(Stored data entries)
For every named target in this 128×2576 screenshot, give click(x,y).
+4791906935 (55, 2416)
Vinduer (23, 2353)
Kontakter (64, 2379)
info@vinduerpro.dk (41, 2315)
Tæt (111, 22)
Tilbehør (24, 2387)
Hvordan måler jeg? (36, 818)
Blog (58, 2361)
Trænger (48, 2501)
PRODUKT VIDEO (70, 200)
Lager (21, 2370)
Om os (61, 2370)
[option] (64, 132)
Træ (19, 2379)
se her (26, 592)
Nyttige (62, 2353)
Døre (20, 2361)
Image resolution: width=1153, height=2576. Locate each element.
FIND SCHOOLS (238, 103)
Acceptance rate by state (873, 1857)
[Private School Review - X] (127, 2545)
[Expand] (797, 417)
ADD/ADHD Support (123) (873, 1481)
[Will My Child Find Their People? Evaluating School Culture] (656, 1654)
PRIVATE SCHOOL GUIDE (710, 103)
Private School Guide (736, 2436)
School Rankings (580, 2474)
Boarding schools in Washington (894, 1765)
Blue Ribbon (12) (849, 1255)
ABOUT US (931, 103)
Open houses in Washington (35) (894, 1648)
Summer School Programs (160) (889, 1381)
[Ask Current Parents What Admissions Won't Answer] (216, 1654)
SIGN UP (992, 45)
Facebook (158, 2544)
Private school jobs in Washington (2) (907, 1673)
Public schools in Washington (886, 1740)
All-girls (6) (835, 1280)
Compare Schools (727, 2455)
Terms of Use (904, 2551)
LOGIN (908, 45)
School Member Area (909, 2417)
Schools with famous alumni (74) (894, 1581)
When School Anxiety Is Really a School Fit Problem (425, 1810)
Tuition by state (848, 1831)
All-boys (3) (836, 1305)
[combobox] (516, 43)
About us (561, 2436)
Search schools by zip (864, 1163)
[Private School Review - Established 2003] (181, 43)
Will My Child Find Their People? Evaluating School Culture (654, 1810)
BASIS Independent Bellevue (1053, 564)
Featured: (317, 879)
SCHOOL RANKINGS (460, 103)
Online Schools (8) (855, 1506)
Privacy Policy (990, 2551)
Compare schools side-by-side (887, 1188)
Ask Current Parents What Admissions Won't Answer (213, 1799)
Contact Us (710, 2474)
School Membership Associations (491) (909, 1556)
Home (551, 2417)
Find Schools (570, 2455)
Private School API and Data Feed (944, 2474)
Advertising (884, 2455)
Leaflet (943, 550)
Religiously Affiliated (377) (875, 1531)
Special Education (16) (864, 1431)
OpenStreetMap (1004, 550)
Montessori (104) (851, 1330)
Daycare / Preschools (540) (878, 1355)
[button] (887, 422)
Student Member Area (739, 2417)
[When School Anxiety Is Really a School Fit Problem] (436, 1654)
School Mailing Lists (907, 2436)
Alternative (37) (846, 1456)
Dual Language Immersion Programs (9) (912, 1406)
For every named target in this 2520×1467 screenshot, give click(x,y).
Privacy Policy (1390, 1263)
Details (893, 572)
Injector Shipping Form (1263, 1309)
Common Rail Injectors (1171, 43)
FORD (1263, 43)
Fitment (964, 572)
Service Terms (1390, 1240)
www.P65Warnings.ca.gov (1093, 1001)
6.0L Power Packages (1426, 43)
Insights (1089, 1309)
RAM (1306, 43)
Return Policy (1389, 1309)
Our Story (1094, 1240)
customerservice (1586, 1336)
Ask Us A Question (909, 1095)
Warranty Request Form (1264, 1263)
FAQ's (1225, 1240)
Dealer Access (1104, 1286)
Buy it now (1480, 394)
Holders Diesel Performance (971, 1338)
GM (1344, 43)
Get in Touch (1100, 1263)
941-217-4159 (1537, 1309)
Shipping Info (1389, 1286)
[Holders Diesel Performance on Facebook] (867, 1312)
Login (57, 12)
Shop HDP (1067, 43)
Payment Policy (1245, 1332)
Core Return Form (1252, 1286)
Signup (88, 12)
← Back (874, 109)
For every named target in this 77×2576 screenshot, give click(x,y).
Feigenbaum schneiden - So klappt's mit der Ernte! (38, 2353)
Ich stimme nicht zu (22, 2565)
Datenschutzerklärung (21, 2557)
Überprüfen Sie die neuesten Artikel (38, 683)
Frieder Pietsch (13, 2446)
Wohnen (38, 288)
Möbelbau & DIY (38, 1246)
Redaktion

**ACTIVITY:**
Filter the data, keeping only the lines that contain "give".

**YOUR SOLUTION:**
For every named target in this 128×2576 screenshot, give click(x,y).
For every named target in this 2520×1467 screenshot, give click(x,y).
For every named target in this 77×2576 screenshot, give click(x,y).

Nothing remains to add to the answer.